The application dismissed by the lengthy judgment was one page long.  It accurately pointed out that the Court of Appeal made no factual assumptions let alone conclusions.  The appellate court merely terminated the appeal because legal aid had not been approved “in the first instance” and after acknowledging legal aid was an unresolved and live issue.

But no one would know this except Supreme Court staff because the public are not allowed access to the Court’s record without approval of a judge.  Any judge can prevent access and, according to Greer v Smith, such refusals are unappealable.

This is the problem with Supreme Court of New Zealand judgments.  Its Judges are creating fictional legal works simply because there is no ability amongst the public and legal community to fact check them or, more basically, provide the necessary reality check.
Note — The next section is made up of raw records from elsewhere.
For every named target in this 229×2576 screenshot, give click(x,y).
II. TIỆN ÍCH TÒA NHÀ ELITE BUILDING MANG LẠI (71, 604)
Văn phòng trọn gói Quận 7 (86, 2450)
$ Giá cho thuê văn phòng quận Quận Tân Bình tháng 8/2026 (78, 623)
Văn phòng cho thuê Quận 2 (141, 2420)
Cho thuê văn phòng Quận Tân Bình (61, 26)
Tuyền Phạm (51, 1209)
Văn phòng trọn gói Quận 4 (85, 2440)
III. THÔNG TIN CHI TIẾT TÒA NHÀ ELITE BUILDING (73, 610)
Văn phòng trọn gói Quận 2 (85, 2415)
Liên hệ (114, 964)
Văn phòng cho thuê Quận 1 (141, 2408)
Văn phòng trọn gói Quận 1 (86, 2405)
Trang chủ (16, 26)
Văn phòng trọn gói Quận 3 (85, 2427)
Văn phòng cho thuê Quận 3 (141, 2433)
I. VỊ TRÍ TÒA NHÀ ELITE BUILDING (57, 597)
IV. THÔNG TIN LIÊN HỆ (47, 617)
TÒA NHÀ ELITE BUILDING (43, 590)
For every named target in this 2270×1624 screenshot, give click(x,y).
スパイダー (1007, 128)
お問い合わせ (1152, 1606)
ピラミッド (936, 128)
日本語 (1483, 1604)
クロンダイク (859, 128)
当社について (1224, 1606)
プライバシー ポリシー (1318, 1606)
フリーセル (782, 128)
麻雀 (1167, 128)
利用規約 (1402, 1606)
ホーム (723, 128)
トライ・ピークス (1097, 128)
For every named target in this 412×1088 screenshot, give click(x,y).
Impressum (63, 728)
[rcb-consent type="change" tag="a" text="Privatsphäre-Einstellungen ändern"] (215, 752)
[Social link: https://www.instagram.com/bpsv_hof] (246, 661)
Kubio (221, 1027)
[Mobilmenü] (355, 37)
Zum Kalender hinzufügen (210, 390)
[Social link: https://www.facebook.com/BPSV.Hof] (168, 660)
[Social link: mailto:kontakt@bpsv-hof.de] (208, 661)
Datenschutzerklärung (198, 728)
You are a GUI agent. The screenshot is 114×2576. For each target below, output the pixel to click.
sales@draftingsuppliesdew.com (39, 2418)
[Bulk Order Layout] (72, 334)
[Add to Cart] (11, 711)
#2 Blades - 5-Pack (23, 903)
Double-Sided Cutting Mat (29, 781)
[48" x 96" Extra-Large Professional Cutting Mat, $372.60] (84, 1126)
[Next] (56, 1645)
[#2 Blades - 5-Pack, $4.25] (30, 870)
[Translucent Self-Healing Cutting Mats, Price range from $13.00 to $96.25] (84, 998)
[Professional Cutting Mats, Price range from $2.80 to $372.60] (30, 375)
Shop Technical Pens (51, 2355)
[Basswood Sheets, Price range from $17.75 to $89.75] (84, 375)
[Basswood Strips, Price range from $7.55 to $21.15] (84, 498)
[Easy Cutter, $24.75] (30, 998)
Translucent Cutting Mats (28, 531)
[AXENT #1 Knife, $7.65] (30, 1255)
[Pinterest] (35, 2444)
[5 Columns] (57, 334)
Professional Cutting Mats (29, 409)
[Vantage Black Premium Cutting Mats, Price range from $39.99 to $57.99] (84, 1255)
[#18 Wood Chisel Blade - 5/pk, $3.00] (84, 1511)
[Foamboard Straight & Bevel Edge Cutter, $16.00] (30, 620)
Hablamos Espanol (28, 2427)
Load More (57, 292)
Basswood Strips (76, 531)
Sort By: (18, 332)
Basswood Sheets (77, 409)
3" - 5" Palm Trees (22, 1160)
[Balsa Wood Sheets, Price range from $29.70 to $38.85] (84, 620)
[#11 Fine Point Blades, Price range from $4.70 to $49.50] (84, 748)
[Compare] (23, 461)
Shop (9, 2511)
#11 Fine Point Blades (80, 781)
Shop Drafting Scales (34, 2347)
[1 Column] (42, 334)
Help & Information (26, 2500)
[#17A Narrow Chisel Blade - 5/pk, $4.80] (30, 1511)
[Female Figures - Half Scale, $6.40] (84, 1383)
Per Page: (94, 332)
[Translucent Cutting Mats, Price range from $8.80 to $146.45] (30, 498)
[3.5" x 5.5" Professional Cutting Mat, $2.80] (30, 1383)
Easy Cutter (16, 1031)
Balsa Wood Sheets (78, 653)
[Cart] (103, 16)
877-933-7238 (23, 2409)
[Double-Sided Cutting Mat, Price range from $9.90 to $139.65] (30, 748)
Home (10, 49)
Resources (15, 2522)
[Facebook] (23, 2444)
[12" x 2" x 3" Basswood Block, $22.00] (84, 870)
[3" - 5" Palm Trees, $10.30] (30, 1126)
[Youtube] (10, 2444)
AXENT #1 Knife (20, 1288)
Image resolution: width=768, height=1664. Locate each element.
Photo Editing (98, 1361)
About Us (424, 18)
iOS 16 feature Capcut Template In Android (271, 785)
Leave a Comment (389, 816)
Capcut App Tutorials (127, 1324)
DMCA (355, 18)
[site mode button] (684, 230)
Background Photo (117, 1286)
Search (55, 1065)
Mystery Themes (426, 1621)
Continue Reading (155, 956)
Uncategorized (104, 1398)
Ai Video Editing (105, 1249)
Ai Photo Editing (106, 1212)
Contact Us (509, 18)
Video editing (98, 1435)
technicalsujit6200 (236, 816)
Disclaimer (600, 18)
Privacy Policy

In this case Justice France spent six pages obscuring a single issue of public importance put to the Court in a one page application.  Her judgment was not honest in identifying the issue which in turn allowed her to be dishonest in addressing her fictional premise.  She gets by with this dishonesty because the application which would divulge her dishonesty is kept under secret lock and key.    Lawyers who experience this privately call it ‘intellectual dishonesty’ but it is dishonesty plain and simple.

France J’s dishonesty did not begin and end with the issue before her.  The Judge stated at [21] “On the material before me, the proposed application for leave appears to focus on factual matters particular to the situation facing the Trustees.”  This explanation sounds plausible until you read the application for leave, which confirms facts are not a factor.  The true issue is entirely one of law – in an area where there is no dispute New Zealand courts have a long history of acting unlawfully.  The application for leave makes this crystal clear, cites public protestations from Supreme Court judges that they would ensure this does not happen again and leaves no room for doubt the systemic judicial abuses the Privy Council found to be occurring in New Zealand up to 2002 are now occurring again, this time in the civil jurisdiction.

When you put this easy puzzle together it becomes evident that France J could not have been mistaken about the legal issue and the public importance of it.  She barely gave it passing reference in her discursive judgment and did not confront it – inaccurately calling it a “focus on factual matters particular to the situation” and adding “the underlying issues have been the subject of earlier litigation”.

What makes France’s conduct criminal is it covers up unlawful conduct by Court of Appeal judges, the court which she was President of until a few months ago.

In Attorney General v Chapman, the Supreme Court ruled it now provides a level of protection against judicial abuses which was not available when the Privy Council in Taito v R [2002] 3 NZLR 577 determined New Zealand Court of Appeal judges abused their position over decades to deny criminal appellants their rights of appeal.   Chapman, one of perhaps 1,000 unlawfully affected, had sued the Crown for damages caused by these unlawful acts of judges.  But public law damages were deemed unavailable in part because such judicial offending has been remedied and is unlikely to reoccur.  In truth, the difference is the offenders have been promoted from the Court of Appeal to the newly formed Supreme Court and they are not prepared to call out the new crop of crooked lawyers at the Court of Appeal despite the evidence being incontrovertible.